We've always been HIPAA compliant

Do a good job of guarding patient confidentiality and you'll have nothing to fear from HIPAA regulations, says this physician.

By Pepi Granat, MD
Family Physician/Coral Gables, FL

The medical community has been in a dither over the privacy provision of HIPAA (Health Insurance Portability and Accountability Act) ever since the law was passed. But HIPAA isn't changing our practice much.

Since we opened in 1971, we've been acutely aware of our patients' right to privacy and of the confidentiality of their medical records. It's simply the right thing to do. The HIPAA privacy rule simply echoes what we've always tried to do. If other doctors followed these basic precepts, they wouldn't have to worry about HIPAA either.

I'm in solo practice and often have medical students or residents doing preceptorships. I employ two full-time staffers, and one part-time file clerk, and occasionally hire temporary help. Everyone associated with my practice is informed of our rules about patient confidentiality. Now, with HIPAA, we'll insist they sign a statement saying that they understand them.

Here are our rules:

1. From the moment of employment, no staffer mentions any patient's name within the hearing of another patient. If we need to discuss or question something in the presence of another patient, we show the written name to each other, then discuss briefly.

2. Telephone conversations that require the mention of names are held in a private room or in a lowered voice. This includes calling in prescriptions and making appointments. Speakerphones aren't used without express permission of those on the phone.

3. Charts are never left unattended or where others can see them. We keep charts in the office only for patients we've seen within a two-year time span. If patients haven't been seen in two years, their files are moved to dead, locked storage. If records are disposed of, they are shredded.

4. Patients have the right to review their own charts. We like the physician to be present to interpret notations, though, so patients aren't unnecessarily alarmed.

5. Patients have the right to ask for copies of their records. We like to send them directly to other physicians, for the reason above, but if patients insist, we give copies to them.

6. No chart copies leave the office without express written (or authorized telephone) permission from the patient or patient representative.

7. No one except the transcriber and physicians (and then only if unavoidable) is allowed to take charts out of the office.

8. A transcriptionist keeps all materials in a safe and delivers typed reports and progress records on gummed paper that's placed in the patients' charts. She's been educated as to confidentiality and professionalism, and no one else has access to her work.
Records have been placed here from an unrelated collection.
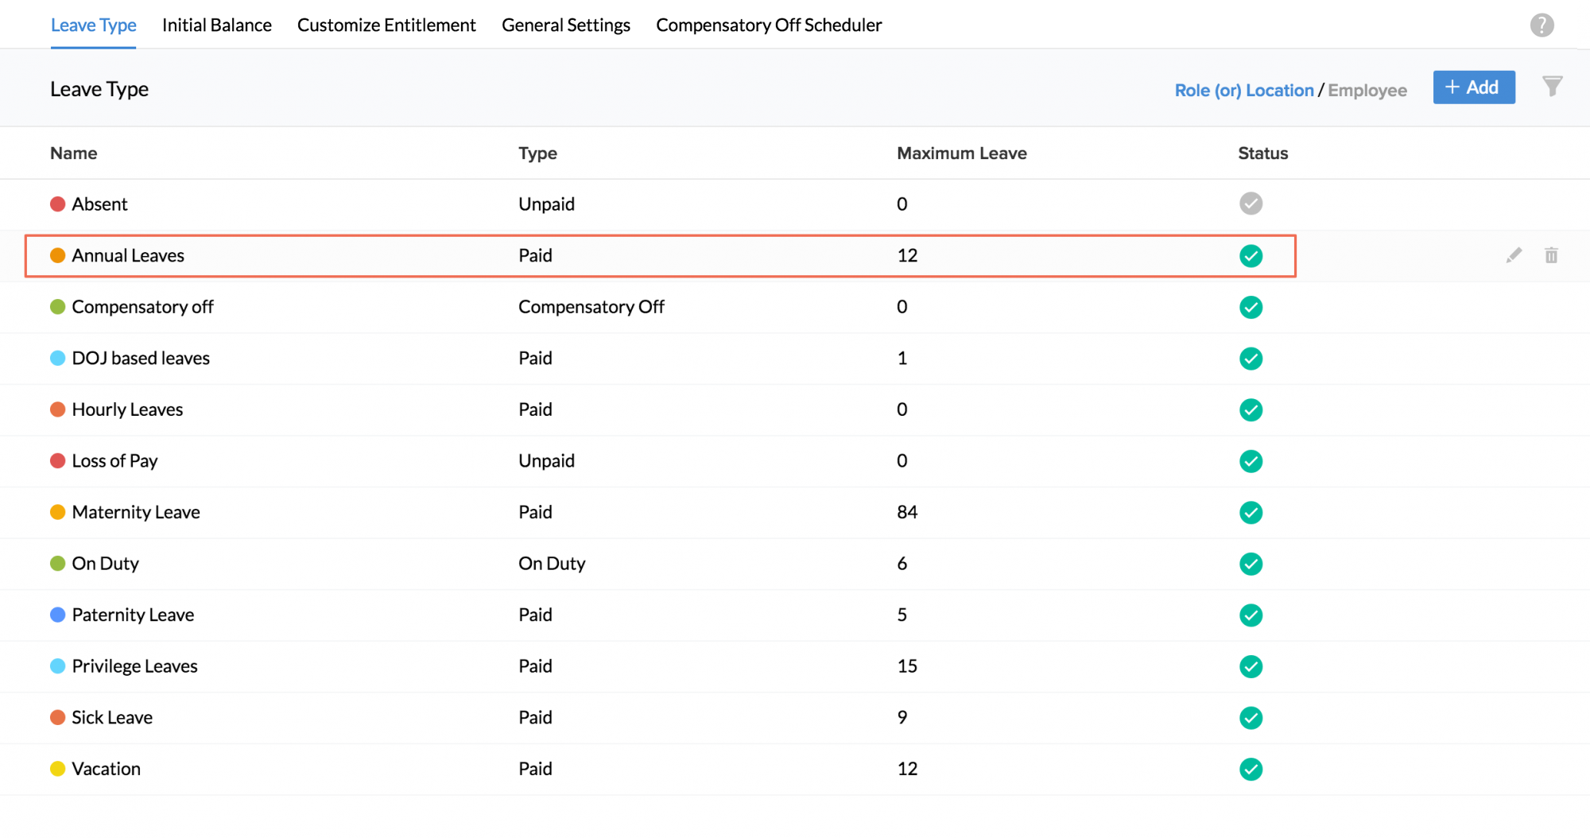Switch to the Initial Balance tab
The image size is (1590, 838).
[216, 25]
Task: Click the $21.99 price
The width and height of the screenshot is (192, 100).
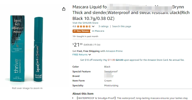Action: point(77,45)
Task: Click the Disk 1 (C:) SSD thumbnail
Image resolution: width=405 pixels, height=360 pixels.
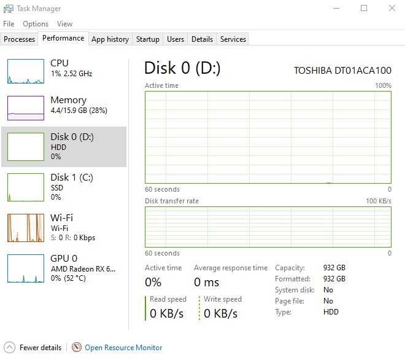Action: (x=26, y=187)
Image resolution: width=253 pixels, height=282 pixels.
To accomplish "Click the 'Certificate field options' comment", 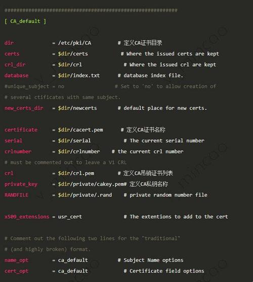I will (167, 271).
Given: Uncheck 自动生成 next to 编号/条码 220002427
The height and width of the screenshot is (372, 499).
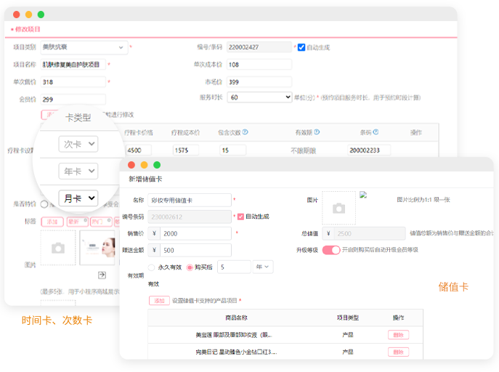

9. Staffers never discuss patients outside the office. Staffers don't tell anyone the identity of a patient, or any information about him or her, without specific permission from the patient. This policy extends to relatives, including parents of teenagers, and public figures.

We encourage teenagers to share information with their parents, but we recognize that this is not always desirable. We inform parents of our policy before treating teenagers, and parents are given the opportunity to go elsewhere if our policy doesn't meet with their approval.

10. HIV testing and counseling records are kept in a separate file.

11. Regarding electronic transactions: We use companies for transmitting electronic claims, and we depend on their written assertions of confidentiality regarding patient information to which they might gain access. The policy applies likewise to companies who can access our computers remotely to correct breakdowns or to enhance software.

12. We use computer-blurring screens so persons standing nearby can't read the screen.

13. We have never used multiple sign-in sheets because they could violate patients' privacy. Instead, we use a single-sheet, sign-in pad on which a patient writes his or her name (along with address change, chief complaint, and other information). The patient then tears off the sheet and hands it to the receptionist through the window separating the waiting room from the business office.

14. The office manager, who's been enforcing these policies since we adopted them, is now our "privacy officer."

Are we perfect? Not quite. Sometimes, despite our efforts, conversations can be overheard. But it's usually when patients themselves are announcing personal experiences to all who will listen!

 

Pepi Granat. We've always been HIPAA-compliant. Medical Economics Jun. 6, 2003;80:80.